There's a Girl in My Hammerlock
- Author: Jerry Spinelli
- Language: English
- Genre: Young Adult Literature
- Publisher: Simon & Schuster
- Publication date: 1991
- Media type: Paperback
- Pages: 199 pp
- ISBN: 0-671-74684-7
- OCLC: 23176942
- LC Class: PZ7.S75663 Th 1991

= There's a Girl in My Hammerlock =

1991 book by Jerry Spinelli

There's a Girl in My Hammerlock is a 1991 young adult novel by Jerry Spinelli.

==Plot==
Maisie Potter tries out for the wrestling team in her junior high to get close to a boy she likes, but she soon finds out that what she really loves is the sport of wrestling.

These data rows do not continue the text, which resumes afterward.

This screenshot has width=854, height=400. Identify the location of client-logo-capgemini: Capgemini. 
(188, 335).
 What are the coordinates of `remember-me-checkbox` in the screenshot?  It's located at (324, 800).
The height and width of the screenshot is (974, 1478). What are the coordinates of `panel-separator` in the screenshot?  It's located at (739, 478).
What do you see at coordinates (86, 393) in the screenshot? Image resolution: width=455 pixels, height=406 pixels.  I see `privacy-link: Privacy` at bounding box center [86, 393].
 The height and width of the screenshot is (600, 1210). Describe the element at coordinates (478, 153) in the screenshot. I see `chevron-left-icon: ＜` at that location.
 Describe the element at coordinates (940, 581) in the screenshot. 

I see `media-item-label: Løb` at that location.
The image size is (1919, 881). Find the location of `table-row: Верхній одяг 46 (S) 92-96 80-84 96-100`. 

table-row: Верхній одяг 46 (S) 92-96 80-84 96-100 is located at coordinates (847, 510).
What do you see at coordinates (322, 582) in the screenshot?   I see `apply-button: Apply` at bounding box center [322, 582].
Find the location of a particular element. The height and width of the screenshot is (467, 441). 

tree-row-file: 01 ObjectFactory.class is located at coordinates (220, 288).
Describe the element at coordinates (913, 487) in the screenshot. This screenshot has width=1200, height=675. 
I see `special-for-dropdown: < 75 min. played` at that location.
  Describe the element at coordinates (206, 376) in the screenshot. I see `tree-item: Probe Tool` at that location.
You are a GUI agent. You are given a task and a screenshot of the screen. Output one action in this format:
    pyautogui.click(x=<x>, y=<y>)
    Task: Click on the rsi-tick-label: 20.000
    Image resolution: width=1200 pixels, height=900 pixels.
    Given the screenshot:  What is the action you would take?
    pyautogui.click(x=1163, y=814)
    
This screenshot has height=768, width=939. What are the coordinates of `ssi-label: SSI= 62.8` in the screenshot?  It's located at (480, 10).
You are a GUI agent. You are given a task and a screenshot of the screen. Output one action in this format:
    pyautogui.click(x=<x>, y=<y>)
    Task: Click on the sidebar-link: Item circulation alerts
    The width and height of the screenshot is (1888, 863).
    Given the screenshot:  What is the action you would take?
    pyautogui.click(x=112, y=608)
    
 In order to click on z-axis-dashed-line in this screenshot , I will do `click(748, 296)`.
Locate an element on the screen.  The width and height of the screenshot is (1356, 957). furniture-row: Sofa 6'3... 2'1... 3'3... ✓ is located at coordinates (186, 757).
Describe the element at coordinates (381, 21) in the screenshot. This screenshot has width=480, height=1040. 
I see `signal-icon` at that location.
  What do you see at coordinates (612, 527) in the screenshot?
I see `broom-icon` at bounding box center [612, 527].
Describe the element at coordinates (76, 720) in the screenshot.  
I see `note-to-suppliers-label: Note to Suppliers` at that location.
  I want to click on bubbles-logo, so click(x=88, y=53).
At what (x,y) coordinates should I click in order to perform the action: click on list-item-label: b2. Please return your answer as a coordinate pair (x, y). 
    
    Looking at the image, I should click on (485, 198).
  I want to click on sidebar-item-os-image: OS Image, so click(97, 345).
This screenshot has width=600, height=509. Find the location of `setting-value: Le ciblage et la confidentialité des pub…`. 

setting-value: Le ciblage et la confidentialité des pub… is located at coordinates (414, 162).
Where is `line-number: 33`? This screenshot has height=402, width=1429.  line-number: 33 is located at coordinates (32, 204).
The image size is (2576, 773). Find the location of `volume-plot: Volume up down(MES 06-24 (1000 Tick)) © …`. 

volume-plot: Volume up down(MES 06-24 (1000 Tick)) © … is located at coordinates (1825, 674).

Maisie initially wants to be on the cheerleading squad, but she did not make the cut during tryouts. She is infatuated with a boy at her school, Eric Delong, and will do anything to be near him. Because he tries out for the wrestling team, Maisie decides to try out too. She makes the team but discovers that wrestling is a lot harder than she initially thought. She wins some of her matches but most of her opponents forfeit because they don't think it's right for a girl to wrestle a boy. She has to decide if she should do things that other people want her to do or things that she truly wants to do and is good at.